One of the interesting facts about the company is the large female workforce it employs.

In the 1980s, Nevil’s father, Pravinbhai Patel could not find people to work in his factory since the men in Saurashtra were busy with agriculture while others migrated to south Gujarat to work in the better-paying diamond-polishing business.

It was then that Pravinbhai decided to employ women in his company; now they make up 95 per cent of the total workforce of 5,000 employees.

He had travelled to nearby villages to convince the village leaders and the families to send their daughters to work. However, it wasn’t an easy task.

The family then decided to set an example and Pravinbhai encouraged his wife Vanitaben to join the company. She was the first woman employee in Gujarat’s Morbi city.

After Vanitaben joined the company, Patel managed to convince women and their families from villages, within a 65km radius, such as Paddhari, Tankara, Maliya, Dhrol and Morbi and they began working at Ajanta.

The company provides bus transportation to all these employees. They are driven by the women themselves on designated routes every morning.

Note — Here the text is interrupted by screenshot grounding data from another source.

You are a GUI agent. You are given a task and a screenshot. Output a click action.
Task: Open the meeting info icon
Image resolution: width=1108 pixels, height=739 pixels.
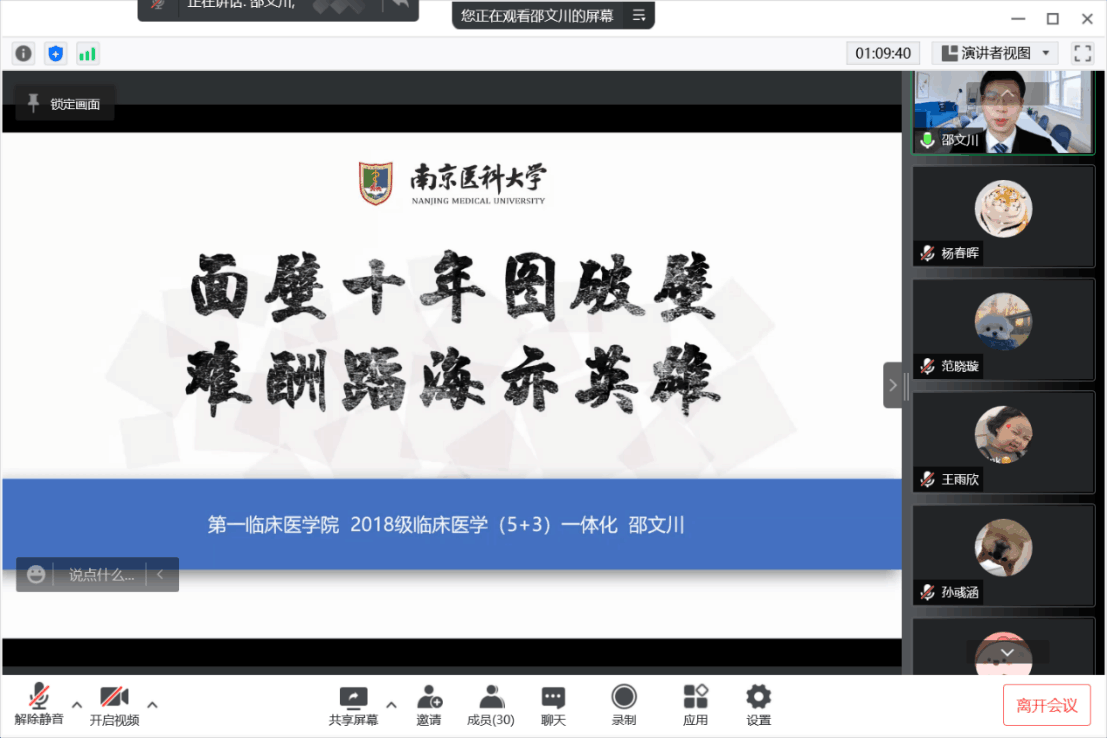[23, 54]
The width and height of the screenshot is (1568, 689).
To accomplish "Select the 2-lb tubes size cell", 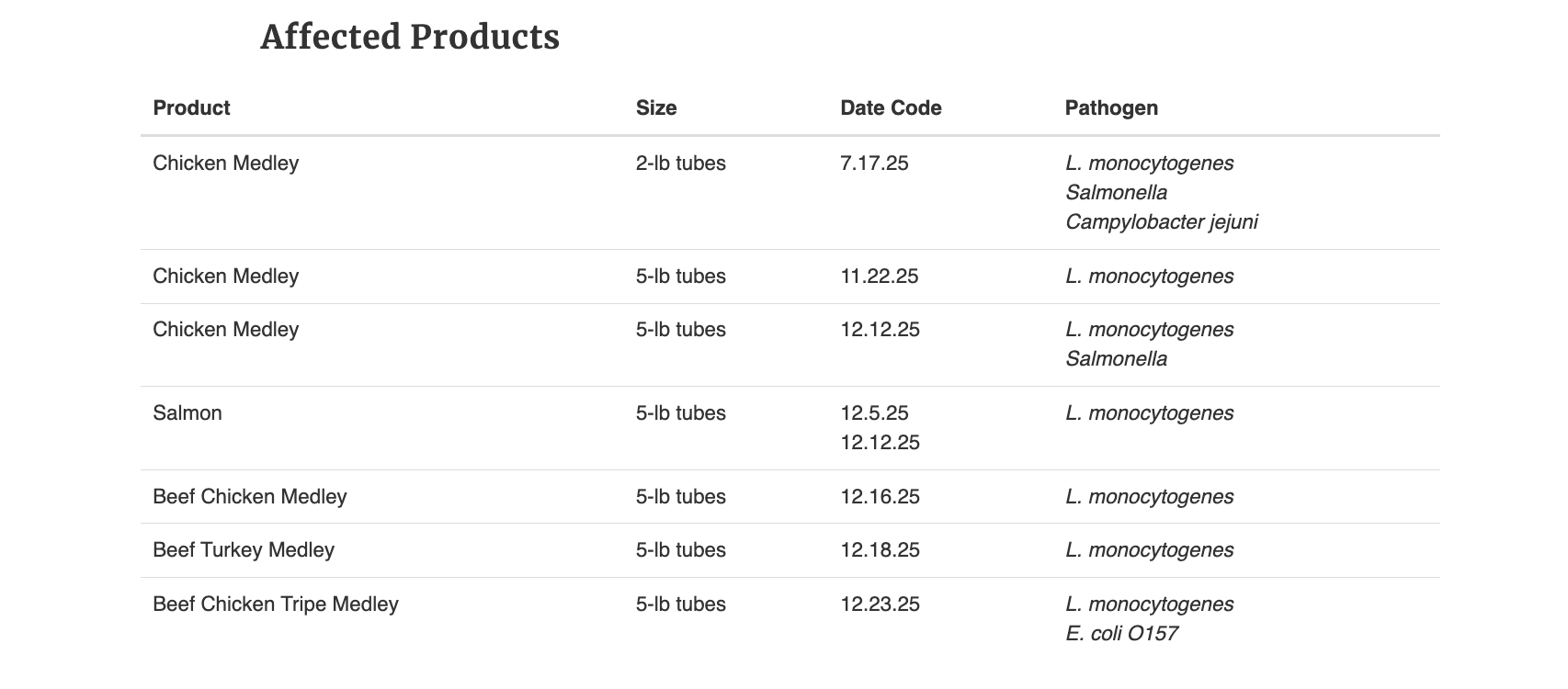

“The women learnt discipline, value of time and how to make money working at the factories. All these learnings help them in running their family and dealing with their family members and people around. This has helped make society better,” Odhavji Patel had said about his workforce.

According to Nevil, the company wouldn’t have reached its position today without the female workforce, both in manufacturing and management.

“From my mother to every female employee that we have now, they are the backbone of the company,” he said.

“The company stands strong due to its female workforce. When my grandfather and father had set out to introduce women into the company, it was extremely difficult to deal with the stigma and societal pressure but they remained undeterred. In the 80s, women wouldn’t set out to work as much even in big metro cities and here ours was a small city, 60 km from Rajkot,” the director told ThePrint.

He added: “My mother started working at the age of 28 and now we have effectively empowered a lot of the women of nearby towns and villages.”

Vanitaben, 64, now looks after the trusts and other charitable organisations under Ajanta.